**Document extract**
····················
# Procedural random/different colors based on normal direction

## What I have.

A simple subdivided Cube with circular holes in it - every side, six of 'em. Holes have they own material, and each of the hole has different color. Holes are completely flat.

I have managed to color them dumb way (in other words - my way) by separating XYZ and assigning pairs of colors to opposite sides. Not to shabby. It's working after all and working well, I reckon. But... Only for this particular example.

## What I want.

I would want to achieve the same result (similar, but this I'll explain later), with one Color Ramp and math-node-vector-fu so the color would be assigned based on Normal direction. Randomly or not, it's not so important, as far as every hole/face group would have different color - providing same number of colors in ramp as there are holes.

And a little catch.

It would be nice if it will be possible to use it on more face groups and with different angles.

## What I've tried.

To be honest. Many things. I've tried to use Normal Coordinates mixed and added and crossed with other ones. I've tried to use multiple setups from different sources regarding "different color for faces". I've multiplied the hell out of it. Nothing worked. The best try was to have 3x3 different colors (3x reds, 3x blues).

Disclaimer: I would rather avoid Python scripting, Vertex Painting, UV Unwrapping, Texture Painting, assigning materials by hand for each face group and 3rd party add-ons. This whole question is about understanding Cycles more and pushing it to limits.

Master build or 2.8 branch answers are welcome.

## Edit.
····················
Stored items
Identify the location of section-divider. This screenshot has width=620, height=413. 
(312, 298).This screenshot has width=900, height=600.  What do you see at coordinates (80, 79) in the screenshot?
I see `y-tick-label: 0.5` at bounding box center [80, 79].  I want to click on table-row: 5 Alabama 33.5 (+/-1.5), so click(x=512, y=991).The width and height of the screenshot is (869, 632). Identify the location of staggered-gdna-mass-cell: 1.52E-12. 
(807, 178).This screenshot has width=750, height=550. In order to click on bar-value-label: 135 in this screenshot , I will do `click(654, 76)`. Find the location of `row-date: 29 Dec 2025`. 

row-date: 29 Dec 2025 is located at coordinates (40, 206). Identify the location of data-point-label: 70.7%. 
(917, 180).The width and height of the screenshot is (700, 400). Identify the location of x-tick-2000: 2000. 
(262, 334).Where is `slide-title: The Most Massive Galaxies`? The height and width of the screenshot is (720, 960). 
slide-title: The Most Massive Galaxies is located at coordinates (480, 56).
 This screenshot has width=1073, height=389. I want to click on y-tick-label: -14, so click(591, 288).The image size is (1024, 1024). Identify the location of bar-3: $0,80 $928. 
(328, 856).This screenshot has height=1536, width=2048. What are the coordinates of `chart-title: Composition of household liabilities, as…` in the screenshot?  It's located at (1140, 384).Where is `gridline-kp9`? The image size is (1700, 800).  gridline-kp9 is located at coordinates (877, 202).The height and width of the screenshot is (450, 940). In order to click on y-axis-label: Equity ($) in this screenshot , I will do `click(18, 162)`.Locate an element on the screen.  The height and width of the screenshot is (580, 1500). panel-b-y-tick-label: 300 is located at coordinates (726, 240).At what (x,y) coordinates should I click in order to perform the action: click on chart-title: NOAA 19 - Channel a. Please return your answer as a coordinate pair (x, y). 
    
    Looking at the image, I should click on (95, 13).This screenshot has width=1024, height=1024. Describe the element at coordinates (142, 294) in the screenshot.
····················
**What to do**
(a) Transcribe the passage of the Blender coloring text starting at "I have managed" and ending at "with different angles.".
(b) Pick up the text on coloring cube holes by normal direction after its last line and carry it on.

**Answer list**
(a)
I have managed to color them dumb way (in other words - my way) by separating XYZ and assigning pairs of colors to opposite sides. Not to shabby. It's working after all and working well, I reckon. But... Only for this particular example.

## What I want.

I would want to achieve the same result (similar, but this I'll explain later), with one Color Ramp and math-node-vector-fu so the color would be assigned based on Normal direction. Randomly or not, it's not so important, as far as every hole/face group would have different color - providing same number of colors in ramp as there are holes.

And a little catch.

It would be nice if it will be possible to use it on more face groups and with different angles.

(b)
Result from Ed Tate answer:

## 2 Answers

Technique #1

A psuedo-random color can be assigned to a range of normals (needed if there are small variations in face normals) and stay with the object as it rotates. The normal vector for the object faces is transformed to local coordinated, then rounded, then passed through a noise texture, and finally a color ramp.

For the sample model in the question, the geometry for the lights was separated from the original mesh and simplified so the faces for the light were approximately flat. To illustrate how the colors are assigned based on normals, a sphere with random colors is shown along with the disco ball.

Solution (tested on 2.79)

• Create a shader for the random face colors. The input will be the geometry node followed by the vector transform node. The vector transform node allows the object to be rotated without the normal changing (See Cycles normal input relative to object's rotation ).

• Add logic to the shader to quantize the normal values for x,y, and z. The values for x,y, and z are rounded so they have a fixed number of values. The input at the bottom controls how many different levels of normal values are considered. This keeps faces that are almost flat a single color.

• Changing this value changes the number of normal ranges that will result in a unique color.
• For a value of 2
• For a value of 10
• For a value of 100

• Finally, the quantized normal is input into a noise texture, then through a color ramp and to an emissions shader.

• Putting it all together, the complete shader is shown below.

• The geometry as shown in the question needed one change for this to work as expected. The lights mesh needed to have flat areas for the colors. The way the geometry was created, results in curvature around the edges of the lights which results in small areas with different normals. Applying this shader as-is to those areas, resulted in unwanted artifacts.

• By separating this mesh and removing the modifiers, the light meshes are flat and get a single color.

An example blend file:

Technique #2

The advantage of this technique is that a texture can be used to assign the colors to the normals. A psuedo-random color can be assigned to faces with unique normals by converting the normal to spherical coordinates, then using a procedural noise texture and color ramp to set the colors.

Solution (tested on 2.79)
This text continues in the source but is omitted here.